The law now is that an applicant can approach the court to enforce a right that does not directly belong to him. After the enactment of the FREP Rules 2009, the Key to the court has being broken, now the court’s door is open and litigants can now approach the court to enforce fundamental rights even when they lack Locus Standi.
Even before the enactment, the Supreme Court has always done well in considering other factors of life before reaching any decision in the case of locus standi and enforcement of fundamental right, like in the case of Fawehimi v. Akilu (1987) 4 NWLR (pt. 67) 797, where the Appellant was a personal friend and legal adviser to the late Dele Giwa, who was killed via a Parcel Bomb some time in 1986. The Appellant wrote to the DPP of Lagos State under Section 342 of the Criminal Procedure Act (CPA) requesting the latter to prosecute two army officers implicated in the murder or give the appellant fiat to prosecute them. The DPP did nothing, whereupon the applicant filed an application to obtain the prerogative writ of mandamus to compel the DPP to perform his statutory duty.The DPP raised an Objection challenging the locus standi of the Appellant. The trial court dismissed the Appellant’s application for leave, holding that the DPP had not refused to perform his duty. Dissatisfied with the decision of the trial court, the appellant appealed to court of appeal and his appeal at court of appeal was dismissed with the court holding that the Appellant had no locus standi. The appellant appealed further to the Supreme Court where his appeal was allowed and the Supreme Court held inter alia:
It is my view that in these matters which are so interlined with the criminal law, our interpretation of section 6 (6) (b) of the Constitution must be approached with a true liberal spirit in the interest of society at large. In the circumstances of this case, can it be seriously argued that the appellant is not on a higher pedestal than any person to whom the law has given locus standi in the wider interest of the society? From the Affidavit filed, the deceased was in his lifetime, his friend and client. He had, from the papers in this case two days to his death, retained his professional services in relation to certain matter. See also the case of Mike Ozekhome & ors. V. The President 1 NPILR 345 at 359




Then it will be invariably held that the FREP Rules 2009 in its breadth and length provides and supports public interest litigation and It should also be noted that there are great advantages associated with public interest litigation and these include; that it invariably allows victims to have access to the remedies whether or not directly affected, public interest litigation also helps in making the government of the day accountable and this provides a platform for change to be effected. It’s our humble view, that if it were now, the decision of the court in the case of Adesanya (Supra) would have being different.

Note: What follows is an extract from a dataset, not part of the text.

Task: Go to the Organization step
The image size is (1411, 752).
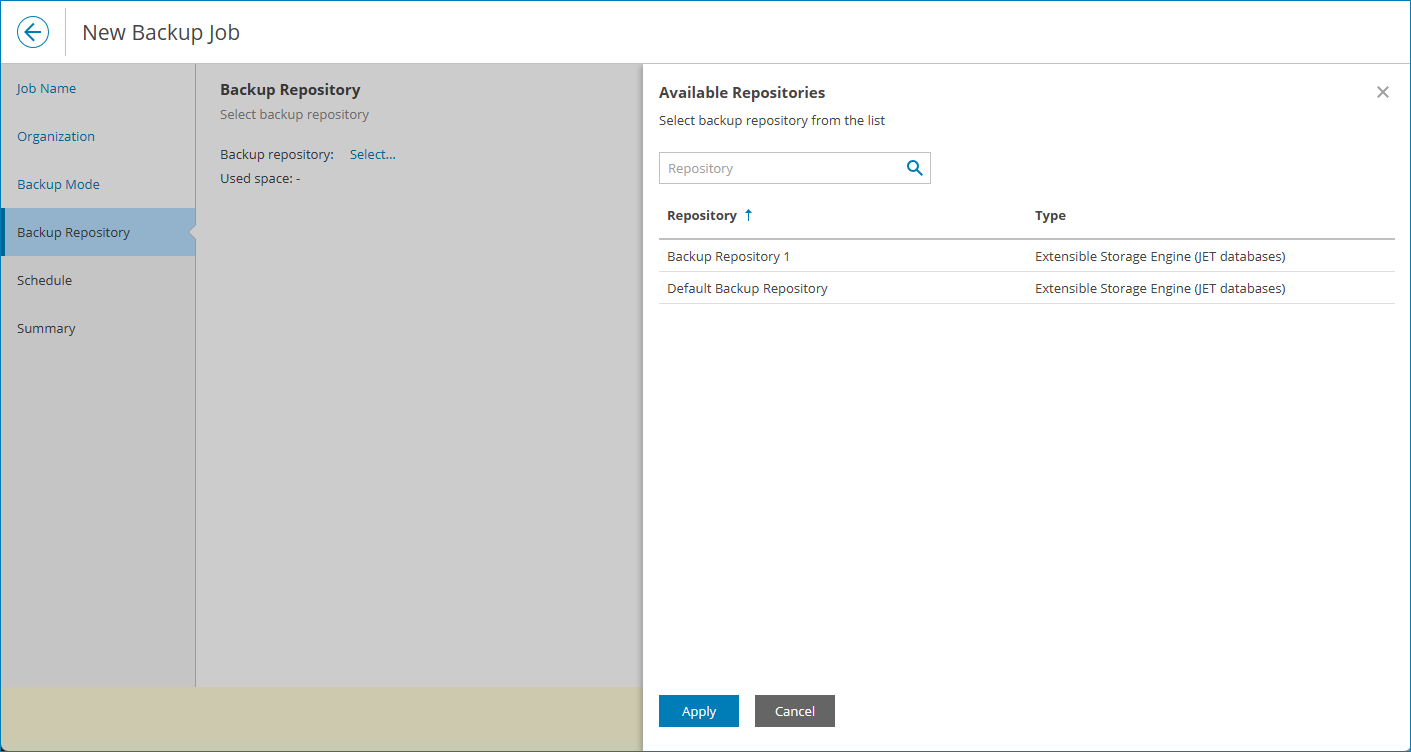Action: [56, 136]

In SERAP V. Federal Government of Nigeria (unreported) Suit No: ECW/CCJ/APP/08/08 cited by Falana, Femi, op.cit., p.38, The ECOWAS court dismissed a preliminary objection by the defendant to the locus standi of the plaintiff, an NGO, in seeking a relief which sought to compel the Defendant to justify the diversion of over N10 Billion from the Universal Basic Education Fund by some Government Officials.



In conclusion, it’s a welcome development that under the FREP Rules 2009, the hard rule of a litigant having a place of stand in a right enforcement matter before instituting such matter has been ameliorated and now, anybody can institute a fundamental right matter, with or without locus standi in the case.




It will be common question, to ask, what becomes of the fundamental right of a deceased person when his death emanate from the contravention of his rights? Does his right die with him? Or do the dependants have the right to enforce such right?
In answering the above questions, the Fundamental Rights (Enforcement Procedure) Rules, 2009 in its interpretative sections defined an “Applicant” as; “A party who files an application or on whose behalf an application is filed under the Rules.” The import of this definition therefore is that an application can be filed on behalf of another. Therefore, under the FREP Rules, 2009, an applicant includes a person who sues on behalf of another person and it will be correct to opine that this also includes on behalf of a deceased person.
A deceased person in this context is someone who is no longer alive.




It would be recalled that before the enactment of the 2009 FREP Rules the term; “any person” under Section 42(1) of the 1979 Constitution and Section 46 (1) of the 1999 Constitution was interpreted by the Court to mean the actual person whose fundamental right had been or was being or likely to have been violated. See the case of OLUSOLA OYEGBEMI vs. ATTN-GEN OF FED. (1982) 3 NCLR 895; ALHAJI SHUGABA ABDULRAHMAN DARMAN vs. MIN. FOR INTERNAL AFFAIRS (1981) 2 NCLR, 459 and a host of other decisions of Court.
It is however important to note that under the present scheme of things, the concept of Locus Standi has been particularly broadened in order to promote and encourage public interest litigation especially in Human Right related matters. See the preamble to the 2009 FREP Rules and the observation of the apex Court in the case of FAWEHINMI vs. AKILU (1987) 4 NWLR (pt. 67) 797 where the noble Lord, OBASEKI, JSC had this to say on the subject: “Since we are all brothers in the society, we are our brother’s keepers. If we pause a little and cast our minds to the happenings in the world, the rationale for this rule will become apparent.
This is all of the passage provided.